In the last forty-five days, the yield on the 10yr T-Note has traded in a 100bps range, from a low of 2.51% to a high of 3.50%. It currently hovers around 2.85%. During that month and a half, we have gotten several key pieces of information about the strength and resilience of US economic growth trends, inflation and other Fed policy considerations. For example, we learned that year-over-year CPI inflation in June clocked a multi-decade high of 9.10%, but since that survey period we’ve also watched average gasoline prices fall for 52 consecutive days. Similarly, GDP growth was reported to have been negative through the entire first half of the year, a common baseline definition of recession. But at the very same time, job creation remains extremely, even historically, strong as we cranked out over half a million new jobs in the month of July. Through it all, the Fed continues to collectively talk tough about their commitment to squash inflation, and the yield curve is as inverted as it’s been since the turn of the century. So, in the midst of this crossfire, what’s a reasonable view about the future?
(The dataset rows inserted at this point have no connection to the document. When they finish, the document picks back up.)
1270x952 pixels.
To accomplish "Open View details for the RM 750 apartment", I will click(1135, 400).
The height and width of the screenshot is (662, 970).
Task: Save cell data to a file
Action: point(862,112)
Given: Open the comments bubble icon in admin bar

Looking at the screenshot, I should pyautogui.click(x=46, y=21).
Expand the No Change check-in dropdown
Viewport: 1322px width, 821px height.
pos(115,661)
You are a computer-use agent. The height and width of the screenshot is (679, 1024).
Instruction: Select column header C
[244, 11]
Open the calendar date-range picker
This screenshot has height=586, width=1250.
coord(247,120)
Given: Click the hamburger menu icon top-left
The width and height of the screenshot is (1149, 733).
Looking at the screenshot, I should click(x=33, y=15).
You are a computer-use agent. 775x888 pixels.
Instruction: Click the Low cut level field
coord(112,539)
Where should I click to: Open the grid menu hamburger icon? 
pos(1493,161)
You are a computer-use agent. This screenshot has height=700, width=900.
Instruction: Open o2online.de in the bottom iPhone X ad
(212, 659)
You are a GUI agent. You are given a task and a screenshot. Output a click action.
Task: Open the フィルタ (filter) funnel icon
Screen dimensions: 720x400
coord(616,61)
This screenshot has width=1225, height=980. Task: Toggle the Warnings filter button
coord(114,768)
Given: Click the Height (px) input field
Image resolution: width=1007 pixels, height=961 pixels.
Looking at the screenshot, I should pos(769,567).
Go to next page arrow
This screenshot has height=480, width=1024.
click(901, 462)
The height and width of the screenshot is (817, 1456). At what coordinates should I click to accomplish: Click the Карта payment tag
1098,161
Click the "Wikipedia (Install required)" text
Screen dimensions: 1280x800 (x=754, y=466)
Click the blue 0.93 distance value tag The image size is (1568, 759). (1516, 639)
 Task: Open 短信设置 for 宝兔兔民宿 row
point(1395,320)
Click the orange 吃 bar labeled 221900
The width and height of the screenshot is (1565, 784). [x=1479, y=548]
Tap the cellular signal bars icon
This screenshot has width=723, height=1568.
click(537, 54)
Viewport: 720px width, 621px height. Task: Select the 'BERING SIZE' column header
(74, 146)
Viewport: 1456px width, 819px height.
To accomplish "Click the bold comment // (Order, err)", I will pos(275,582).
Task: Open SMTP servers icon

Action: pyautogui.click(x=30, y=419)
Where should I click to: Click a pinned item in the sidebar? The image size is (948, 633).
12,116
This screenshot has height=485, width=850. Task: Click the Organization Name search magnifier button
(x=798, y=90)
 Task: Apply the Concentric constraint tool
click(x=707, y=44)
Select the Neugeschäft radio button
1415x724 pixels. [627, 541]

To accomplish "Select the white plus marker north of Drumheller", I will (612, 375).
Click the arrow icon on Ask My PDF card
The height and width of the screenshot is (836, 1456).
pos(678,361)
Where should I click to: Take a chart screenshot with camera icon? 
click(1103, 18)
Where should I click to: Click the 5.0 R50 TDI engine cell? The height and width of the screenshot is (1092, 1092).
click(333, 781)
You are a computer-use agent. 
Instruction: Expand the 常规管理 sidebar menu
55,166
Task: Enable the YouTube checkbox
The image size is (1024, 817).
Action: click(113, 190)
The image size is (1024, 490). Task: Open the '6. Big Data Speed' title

Though it’s a moving target, the wisdom of markets and investor expectations at a point in time is worth considering. Right now (post-employment report) futures markets project a 3.5% fed funds rate by year-end, rising further in early 2023 before bending back in the second half of next year. The deeply inverted yield curve suggests a similar trajectory. The Fed can be expected to stay on task with aggressive tightening up to a point… somewhere around 3.5%, then let off the brake and cruise for a while, maybe eventually some slight reacceleration if the recession gets ugly. But all bets are off if inflation data doesn’t behave. It’s not a stretch to say that everything else is secondary. We get another CPI number next week… currently expected to drop by 40bps to 8.7%. All eyes will be on that one. Later in the month we’ll see the Fed’s preferred measure, PCE inflation, as well. These are the numbers that will give the Fed what they need to justify continuing their policy stance, or tweaking it as they deem appropriate.
While wondering where we go from here, it’s also worth considering how much has already been baked in the cake. Let’s remember how far we’ve come in terms of the yield increases that we’ve seen to date. Take the 5yr T-Note yield, for example… a bond that anchors the “belly” of the yield curve. Over the last twenty years, that mid-maturity treasury has averaged 2.25%. Today it sits at 2.96%… 71bps above the average of the prior two decades. The enormous jump in yield that we’ve seen in the last year has produced far greater value relative to the average of what’s been seen in the lifetimes of this year’s college graduates. A point worth pondering.
In addition to CPI, we’ll get a look at the latest consumer sentiment survey data as well as some key treasury auctions. Nearly $100 billion of threes, tens, and long-bonds will come to market. How well those are received will tell us a lot about the underlying strength of the bond market.